Venezia, stacca una telecamera e si presenta in Questura con il “trofeo”: arrestato il clochard Aita
Aita è stato arrestato per furto aggravato dopo aver divelto una telecamera della cittadella della giustizia a piazzale Roma e essersi poi presentato in Questura con l’oggetto. L’arresto differito dovrà ora essere convalidato dal giudice

Arrestato Pasquale Aita, il più famoso clochard di Venezia.
Noto per le sue intemperanze, venerdì mattina ha letteralmente strappato dal muro una delle telecamere del circuito di videosorveglianza della cittadella della giustizia. Poi si è presentato in Questura con il “trofeo“ in mano.
Arresto differito
La Procura ha autorizzato la polizia a procedere con un “arresto differito“, dati i pochi minuti intercorsi tra quando Aita ha staccato a “martellate“ la telecamera - peraltro,sotto gli occhi di centinaia di persone che a piazzale Roma stavano andando al lavoro - e il tempo di portarla in Questura, a un centinaio di metri di distanza. L’accusa che gli viene mossa è di furto aggravato dall’aver violato il sistema di sicurezza della cittadella. Arresto che ora dovrà essere convalidato (o meno) da un giudice per le indagini preliminari.
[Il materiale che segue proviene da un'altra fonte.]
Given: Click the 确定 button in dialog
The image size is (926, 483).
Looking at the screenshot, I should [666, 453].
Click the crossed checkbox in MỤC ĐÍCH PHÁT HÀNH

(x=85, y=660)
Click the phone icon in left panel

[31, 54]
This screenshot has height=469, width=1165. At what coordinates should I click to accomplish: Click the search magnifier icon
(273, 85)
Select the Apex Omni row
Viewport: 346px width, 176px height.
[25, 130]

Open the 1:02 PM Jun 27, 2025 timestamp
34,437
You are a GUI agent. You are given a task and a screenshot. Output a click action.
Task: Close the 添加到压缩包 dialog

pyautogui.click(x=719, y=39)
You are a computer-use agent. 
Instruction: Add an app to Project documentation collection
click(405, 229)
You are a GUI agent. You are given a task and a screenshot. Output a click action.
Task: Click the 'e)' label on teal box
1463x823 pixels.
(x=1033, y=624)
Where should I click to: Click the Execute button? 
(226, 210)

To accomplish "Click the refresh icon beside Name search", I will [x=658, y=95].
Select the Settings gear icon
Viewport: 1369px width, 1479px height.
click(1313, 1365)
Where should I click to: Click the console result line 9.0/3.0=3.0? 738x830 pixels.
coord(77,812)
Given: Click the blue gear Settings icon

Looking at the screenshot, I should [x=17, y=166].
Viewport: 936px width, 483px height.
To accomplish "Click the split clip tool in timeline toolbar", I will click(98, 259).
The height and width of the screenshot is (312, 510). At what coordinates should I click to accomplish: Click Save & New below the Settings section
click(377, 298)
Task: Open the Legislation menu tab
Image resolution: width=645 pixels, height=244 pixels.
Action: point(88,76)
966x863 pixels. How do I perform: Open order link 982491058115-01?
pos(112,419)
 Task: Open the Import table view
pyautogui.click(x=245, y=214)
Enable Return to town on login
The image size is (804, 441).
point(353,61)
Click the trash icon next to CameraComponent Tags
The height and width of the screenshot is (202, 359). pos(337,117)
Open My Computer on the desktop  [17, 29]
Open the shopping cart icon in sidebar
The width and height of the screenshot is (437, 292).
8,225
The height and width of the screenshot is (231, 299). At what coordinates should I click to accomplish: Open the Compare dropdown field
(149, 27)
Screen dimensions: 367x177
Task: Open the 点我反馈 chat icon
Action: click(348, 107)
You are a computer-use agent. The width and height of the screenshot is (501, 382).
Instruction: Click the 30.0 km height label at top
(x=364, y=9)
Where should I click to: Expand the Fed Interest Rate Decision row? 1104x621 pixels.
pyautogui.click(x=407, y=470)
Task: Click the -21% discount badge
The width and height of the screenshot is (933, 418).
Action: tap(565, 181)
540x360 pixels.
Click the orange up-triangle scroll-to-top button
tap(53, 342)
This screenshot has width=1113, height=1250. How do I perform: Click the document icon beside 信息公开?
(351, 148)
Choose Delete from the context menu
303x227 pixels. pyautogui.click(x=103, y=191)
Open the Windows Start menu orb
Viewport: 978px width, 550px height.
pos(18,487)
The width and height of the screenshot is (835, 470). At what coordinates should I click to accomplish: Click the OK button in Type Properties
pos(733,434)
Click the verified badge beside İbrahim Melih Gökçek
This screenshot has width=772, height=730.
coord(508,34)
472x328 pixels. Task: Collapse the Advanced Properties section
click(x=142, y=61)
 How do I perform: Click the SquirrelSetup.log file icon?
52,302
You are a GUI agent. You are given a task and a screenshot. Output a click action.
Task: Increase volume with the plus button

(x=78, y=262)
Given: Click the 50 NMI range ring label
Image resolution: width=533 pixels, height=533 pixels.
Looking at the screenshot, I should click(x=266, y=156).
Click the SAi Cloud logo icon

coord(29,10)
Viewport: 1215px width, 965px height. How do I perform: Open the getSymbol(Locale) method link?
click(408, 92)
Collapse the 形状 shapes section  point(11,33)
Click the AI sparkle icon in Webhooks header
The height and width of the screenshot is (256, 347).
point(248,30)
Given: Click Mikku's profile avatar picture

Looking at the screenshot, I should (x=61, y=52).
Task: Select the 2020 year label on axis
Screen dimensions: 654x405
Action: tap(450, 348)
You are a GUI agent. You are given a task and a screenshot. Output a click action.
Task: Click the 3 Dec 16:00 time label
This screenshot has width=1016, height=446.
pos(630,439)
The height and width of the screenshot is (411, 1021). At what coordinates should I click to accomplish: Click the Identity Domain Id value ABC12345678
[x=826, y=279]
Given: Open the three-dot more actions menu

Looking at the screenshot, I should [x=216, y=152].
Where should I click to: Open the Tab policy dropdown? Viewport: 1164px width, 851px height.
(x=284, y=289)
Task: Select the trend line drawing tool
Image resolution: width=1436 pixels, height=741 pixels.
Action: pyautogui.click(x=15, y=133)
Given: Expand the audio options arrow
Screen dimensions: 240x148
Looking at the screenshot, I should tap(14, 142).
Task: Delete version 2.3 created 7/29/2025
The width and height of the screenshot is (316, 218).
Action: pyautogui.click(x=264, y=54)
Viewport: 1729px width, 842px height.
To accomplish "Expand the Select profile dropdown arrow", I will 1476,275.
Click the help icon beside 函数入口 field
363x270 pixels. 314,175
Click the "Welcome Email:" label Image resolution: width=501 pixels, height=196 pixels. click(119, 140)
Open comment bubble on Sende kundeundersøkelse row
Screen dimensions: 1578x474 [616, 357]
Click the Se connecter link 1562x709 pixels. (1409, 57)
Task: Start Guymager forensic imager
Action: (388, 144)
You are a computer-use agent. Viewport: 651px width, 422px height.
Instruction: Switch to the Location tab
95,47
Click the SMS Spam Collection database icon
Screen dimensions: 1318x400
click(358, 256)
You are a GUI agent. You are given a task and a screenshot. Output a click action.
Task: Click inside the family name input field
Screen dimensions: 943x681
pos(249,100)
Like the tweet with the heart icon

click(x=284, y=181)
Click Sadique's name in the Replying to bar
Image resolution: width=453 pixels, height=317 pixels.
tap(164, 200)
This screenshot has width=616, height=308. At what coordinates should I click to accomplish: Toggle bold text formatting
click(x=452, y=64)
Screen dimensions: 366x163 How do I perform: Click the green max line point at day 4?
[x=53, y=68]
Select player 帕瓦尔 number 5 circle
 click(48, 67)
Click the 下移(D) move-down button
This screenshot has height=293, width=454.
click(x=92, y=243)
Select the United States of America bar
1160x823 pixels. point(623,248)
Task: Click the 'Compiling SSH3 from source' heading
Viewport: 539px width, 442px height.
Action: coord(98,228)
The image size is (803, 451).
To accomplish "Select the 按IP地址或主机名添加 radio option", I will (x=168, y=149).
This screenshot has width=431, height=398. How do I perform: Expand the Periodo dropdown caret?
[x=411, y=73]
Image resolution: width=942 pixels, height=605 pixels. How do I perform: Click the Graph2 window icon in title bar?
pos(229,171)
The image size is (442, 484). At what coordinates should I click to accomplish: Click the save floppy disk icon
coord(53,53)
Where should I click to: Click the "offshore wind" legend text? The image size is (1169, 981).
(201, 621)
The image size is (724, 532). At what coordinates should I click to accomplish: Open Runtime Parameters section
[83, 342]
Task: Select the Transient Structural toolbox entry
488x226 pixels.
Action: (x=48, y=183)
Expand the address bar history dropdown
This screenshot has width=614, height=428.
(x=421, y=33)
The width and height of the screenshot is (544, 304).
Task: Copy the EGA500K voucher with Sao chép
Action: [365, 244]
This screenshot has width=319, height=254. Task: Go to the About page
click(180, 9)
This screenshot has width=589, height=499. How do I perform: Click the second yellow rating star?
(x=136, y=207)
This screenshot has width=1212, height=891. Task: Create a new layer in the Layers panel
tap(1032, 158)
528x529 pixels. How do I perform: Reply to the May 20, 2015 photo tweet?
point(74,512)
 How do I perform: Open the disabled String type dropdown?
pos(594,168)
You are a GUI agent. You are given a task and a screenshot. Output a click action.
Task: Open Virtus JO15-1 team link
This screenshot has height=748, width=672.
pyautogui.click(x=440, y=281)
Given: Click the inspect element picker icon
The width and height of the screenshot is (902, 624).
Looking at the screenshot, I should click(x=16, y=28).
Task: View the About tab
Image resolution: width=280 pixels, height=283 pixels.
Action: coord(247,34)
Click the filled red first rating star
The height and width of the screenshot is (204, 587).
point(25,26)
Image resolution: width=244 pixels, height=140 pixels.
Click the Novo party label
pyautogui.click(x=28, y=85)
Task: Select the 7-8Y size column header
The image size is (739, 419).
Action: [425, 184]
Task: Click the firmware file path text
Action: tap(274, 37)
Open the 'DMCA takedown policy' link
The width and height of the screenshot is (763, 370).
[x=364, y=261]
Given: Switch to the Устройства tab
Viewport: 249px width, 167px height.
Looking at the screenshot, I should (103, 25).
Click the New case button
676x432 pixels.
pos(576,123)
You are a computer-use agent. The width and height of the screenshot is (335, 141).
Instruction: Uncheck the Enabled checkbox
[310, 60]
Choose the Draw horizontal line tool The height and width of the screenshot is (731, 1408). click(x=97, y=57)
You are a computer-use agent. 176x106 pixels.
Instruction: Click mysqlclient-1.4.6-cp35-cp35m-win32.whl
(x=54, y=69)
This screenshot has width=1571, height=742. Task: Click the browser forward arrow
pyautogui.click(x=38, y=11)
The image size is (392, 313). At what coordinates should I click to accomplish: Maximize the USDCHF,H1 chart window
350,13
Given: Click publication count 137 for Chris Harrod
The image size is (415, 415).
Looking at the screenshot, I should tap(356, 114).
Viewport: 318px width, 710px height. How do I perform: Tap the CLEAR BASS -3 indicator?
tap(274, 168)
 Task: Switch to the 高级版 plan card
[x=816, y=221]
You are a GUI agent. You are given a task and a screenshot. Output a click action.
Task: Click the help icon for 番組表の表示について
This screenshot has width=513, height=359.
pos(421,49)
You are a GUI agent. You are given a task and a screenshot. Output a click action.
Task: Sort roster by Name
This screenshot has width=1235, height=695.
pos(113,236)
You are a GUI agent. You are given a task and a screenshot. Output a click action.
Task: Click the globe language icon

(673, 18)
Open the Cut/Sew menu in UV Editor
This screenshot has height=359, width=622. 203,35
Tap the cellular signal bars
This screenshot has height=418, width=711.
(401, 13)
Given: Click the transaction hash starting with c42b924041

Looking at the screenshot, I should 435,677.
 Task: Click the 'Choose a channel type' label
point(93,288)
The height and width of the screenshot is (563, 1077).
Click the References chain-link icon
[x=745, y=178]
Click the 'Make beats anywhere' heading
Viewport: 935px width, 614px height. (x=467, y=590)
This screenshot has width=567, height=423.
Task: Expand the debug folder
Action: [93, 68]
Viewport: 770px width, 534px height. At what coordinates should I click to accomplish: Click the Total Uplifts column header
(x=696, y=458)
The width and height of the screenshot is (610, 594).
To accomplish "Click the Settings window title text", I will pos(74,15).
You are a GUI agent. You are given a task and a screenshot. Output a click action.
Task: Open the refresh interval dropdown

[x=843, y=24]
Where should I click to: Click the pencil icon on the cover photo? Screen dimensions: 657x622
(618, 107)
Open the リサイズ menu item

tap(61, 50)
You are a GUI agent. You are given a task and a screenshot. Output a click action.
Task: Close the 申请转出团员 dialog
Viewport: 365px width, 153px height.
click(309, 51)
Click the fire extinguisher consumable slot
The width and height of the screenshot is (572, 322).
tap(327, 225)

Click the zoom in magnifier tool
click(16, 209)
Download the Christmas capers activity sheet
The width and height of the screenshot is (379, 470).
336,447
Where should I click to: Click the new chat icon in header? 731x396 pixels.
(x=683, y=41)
Aita è così tornato per ora a Santa Maria Maggiore, dove recentemente è stato detenuto per circa due mesi, per aver violato una lunga serie di ordini di allontanamento da Venezia.
Imputato in due processi
In queste settimane sono due i processi che lo vedono imputato, entrambi con numerosi capi d’accusa che vanno dal danneggiamento (centinaia le scritte spray realizzate negli anni con insulti a questo quel politico di turno, sempre sui muri della cittadella della giustizia e a piazzale Roma), ma anche l’aggressione a un giudice che l’aveva ripreso mentre il clochard era intento in una delle sue “cantate“ di insulti, per il danneggiamento con lo spray sempre delle telecamere di videosorveglianza e per gli epiteti razzisti rivolti ad una vigilante.
Si tratta di processi in corso, non si è ancora giunti ad alcuna sentenza. In passato, un primo processo per l’imbrattamento dei muri, si era concluso con un assoluzione per tenuità del fatto.